Regular monitoring of antiepileptic drug levels in pregnant women with epilepsy does not improve seizure control compared with clinical features-based monitoring. This NIHR-funded study was conducted across 50 UK hospitals and is the largest randomised trial in pregnant women with epilepsy.

Just over 260 pregnant women with unstable antiepileptic drug levels were assigned to ongoing monthly blood checks or clinical features monitoring. There were no differences in seizures or other pregnancy outcomes between the two strategies. But umbilical cord blood showed that babies whose mothers received blood checks were exposed to higher levels of antiepileptic drugs.
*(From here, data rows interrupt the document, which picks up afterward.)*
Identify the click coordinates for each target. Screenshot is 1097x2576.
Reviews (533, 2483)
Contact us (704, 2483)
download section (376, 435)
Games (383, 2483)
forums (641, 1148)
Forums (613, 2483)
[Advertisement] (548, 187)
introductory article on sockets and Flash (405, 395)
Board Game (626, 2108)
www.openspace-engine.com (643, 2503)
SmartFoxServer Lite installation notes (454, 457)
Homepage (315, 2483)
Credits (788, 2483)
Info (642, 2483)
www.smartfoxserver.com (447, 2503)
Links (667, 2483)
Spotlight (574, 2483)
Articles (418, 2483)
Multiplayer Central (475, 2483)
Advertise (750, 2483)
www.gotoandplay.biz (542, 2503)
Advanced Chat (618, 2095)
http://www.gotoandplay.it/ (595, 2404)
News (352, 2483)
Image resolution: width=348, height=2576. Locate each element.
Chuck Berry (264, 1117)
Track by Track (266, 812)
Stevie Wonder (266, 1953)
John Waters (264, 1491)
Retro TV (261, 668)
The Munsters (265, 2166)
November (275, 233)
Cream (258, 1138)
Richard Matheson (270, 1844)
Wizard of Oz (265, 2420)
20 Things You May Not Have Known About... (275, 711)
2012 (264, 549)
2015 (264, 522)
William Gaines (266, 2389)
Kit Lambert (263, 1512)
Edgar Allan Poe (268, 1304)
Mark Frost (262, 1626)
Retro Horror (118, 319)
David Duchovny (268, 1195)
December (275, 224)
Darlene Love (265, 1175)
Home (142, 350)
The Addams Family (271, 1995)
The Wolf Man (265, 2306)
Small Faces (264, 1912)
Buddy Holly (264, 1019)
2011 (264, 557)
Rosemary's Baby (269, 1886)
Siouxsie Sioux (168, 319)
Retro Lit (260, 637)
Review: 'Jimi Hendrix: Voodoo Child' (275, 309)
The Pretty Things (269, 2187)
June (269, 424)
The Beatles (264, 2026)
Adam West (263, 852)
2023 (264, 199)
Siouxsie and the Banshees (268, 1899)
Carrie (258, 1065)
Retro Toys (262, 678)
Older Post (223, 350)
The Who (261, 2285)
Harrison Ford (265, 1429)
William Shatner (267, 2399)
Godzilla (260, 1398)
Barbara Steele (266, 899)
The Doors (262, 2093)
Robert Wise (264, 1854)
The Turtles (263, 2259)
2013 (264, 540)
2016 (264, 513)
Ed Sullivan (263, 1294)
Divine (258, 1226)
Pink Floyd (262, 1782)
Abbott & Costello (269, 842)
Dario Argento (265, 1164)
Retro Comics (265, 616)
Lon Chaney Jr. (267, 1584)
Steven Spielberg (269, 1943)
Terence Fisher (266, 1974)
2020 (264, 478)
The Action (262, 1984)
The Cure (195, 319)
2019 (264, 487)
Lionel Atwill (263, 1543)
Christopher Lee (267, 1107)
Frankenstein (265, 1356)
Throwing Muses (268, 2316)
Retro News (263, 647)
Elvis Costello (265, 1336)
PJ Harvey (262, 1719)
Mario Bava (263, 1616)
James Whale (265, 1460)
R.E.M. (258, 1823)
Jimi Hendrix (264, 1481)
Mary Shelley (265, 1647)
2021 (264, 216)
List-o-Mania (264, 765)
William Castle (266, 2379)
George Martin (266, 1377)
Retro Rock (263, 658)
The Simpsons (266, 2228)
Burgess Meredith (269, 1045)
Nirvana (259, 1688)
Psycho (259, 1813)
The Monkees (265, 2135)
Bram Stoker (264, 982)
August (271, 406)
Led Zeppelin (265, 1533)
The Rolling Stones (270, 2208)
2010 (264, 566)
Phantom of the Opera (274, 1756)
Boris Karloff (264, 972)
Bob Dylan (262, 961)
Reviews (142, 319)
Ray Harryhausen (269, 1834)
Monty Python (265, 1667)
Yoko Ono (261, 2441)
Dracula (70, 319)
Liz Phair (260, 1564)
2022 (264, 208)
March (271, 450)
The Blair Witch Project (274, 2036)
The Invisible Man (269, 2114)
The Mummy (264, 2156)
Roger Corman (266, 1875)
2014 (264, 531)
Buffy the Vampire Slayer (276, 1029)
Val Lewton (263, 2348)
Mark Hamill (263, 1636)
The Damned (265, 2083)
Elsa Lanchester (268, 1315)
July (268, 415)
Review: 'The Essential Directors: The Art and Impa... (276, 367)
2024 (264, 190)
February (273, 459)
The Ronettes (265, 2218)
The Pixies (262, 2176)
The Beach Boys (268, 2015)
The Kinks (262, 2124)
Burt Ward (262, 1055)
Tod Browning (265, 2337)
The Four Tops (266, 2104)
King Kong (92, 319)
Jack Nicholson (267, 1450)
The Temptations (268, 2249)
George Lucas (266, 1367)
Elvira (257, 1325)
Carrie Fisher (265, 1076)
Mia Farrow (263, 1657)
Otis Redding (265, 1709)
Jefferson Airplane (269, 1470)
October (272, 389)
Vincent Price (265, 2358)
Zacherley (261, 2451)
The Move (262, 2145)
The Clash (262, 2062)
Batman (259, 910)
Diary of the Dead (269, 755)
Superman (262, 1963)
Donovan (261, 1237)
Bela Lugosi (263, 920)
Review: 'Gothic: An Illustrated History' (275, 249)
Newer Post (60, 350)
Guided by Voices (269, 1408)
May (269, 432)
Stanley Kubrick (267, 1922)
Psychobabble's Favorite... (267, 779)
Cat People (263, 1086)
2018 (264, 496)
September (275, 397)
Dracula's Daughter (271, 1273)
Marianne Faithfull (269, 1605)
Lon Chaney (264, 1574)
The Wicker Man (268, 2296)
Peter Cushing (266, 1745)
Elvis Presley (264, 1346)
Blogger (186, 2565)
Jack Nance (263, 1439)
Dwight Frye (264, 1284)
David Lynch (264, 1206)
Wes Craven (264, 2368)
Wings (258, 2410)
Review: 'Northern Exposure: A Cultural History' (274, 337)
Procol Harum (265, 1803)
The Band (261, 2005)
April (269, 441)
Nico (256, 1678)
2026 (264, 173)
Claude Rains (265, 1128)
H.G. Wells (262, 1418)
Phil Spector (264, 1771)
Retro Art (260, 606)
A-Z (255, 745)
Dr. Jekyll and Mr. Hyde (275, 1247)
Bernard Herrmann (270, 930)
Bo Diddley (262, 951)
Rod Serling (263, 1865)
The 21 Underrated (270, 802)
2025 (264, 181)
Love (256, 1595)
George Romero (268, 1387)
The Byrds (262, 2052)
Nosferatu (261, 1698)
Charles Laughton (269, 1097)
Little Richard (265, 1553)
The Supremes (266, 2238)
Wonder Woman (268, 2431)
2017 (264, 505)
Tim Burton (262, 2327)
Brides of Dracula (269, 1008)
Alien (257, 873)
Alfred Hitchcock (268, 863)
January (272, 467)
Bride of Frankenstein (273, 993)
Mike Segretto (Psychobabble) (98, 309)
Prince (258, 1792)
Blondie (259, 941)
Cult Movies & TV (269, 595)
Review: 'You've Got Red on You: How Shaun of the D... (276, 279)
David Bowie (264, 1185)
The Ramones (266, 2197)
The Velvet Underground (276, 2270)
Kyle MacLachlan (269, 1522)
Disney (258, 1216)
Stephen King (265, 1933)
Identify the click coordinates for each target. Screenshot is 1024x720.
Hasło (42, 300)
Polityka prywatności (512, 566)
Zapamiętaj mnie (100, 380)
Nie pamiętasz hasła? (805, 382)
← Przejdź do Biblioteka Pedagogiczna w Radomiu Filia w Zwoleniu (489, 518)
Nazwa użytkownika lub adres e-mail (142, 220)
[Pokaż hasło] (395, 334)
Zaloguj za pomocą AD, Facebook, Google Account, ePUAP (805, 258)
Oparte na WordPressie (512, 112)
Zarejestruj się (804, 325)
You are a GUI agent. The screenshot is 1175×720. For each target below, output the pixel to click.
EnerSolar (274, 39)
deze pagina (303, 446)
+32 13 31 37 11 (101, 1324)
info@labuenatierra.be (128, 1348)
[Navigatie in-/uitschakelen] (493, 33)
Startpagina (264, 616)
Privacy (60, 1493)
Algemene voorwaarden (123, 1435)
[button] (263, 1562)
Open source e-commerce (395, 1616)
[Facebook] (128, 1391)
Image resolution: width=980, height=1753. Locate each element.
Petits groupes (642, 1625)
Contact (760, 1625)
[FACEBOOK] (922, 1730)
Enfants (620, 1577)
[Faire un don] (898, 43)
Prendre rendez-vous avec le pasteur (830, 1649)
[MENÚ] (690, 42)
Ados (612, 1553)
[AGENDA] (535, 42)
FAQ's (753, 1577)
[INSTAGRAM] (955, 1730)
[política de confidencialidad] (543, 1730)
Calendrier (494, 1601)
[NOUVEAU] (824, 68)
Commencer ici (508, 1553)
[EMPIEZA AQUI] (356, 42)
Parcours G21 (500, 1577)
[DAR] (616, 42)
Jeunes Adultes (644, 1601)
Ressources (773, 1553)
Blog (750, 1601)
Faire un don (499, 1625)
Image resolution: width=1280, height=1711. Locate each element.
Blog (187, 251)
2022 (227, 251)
The study provides important information about the utility of monitoring blood levels of antiepileptic drugs, which previously was standard clinical practice. NICE guidelines advised against routine monitoring in 2012 and this trial gives support to this recommendation.

Why was this study needed?

Epilepsy is thought to affect 0.6% of pregnant women in the UK. Uncontrolled epilepsy during pregnancy is associated with increased risk of maternal death in addition to risks to the fetus such as lack of oxygen and miscarriage. By contrast, certain antiepileptic drugs are harmful to the unborn baby, causing congenital abnormalities. However, there is general consensus that controlling seizures in the mother outweighs risk to the fetus, provided the most suitable drugs are used.

During pregnancy, the level of antiepileptic medication in the blood may decrease, and consequently, seizures may occur. American guidelines recommend monitoring blood levels of antiepileptic drugs, and this practice has been used in the UK. But UK guidelines now recommend being guided by clinical features and adjusting medication accordingly.

To date, no randomised controlled trials had compared which method was better at preventing seizures and minimising side effects, and this study meets that need.

What did this study do?

The EMPiRE trial recruited 560 pregnant women (under 24 weeks) with epilepsy from 50 hospitals across the UK. Women who had a 25% or greater decrease in their blood antiepileptic levels compared with pre-pregnancy (263 women) were then randomised to either therapeutic drug monitoring (blood levels measured monthly) or to monitoring of clinical features only.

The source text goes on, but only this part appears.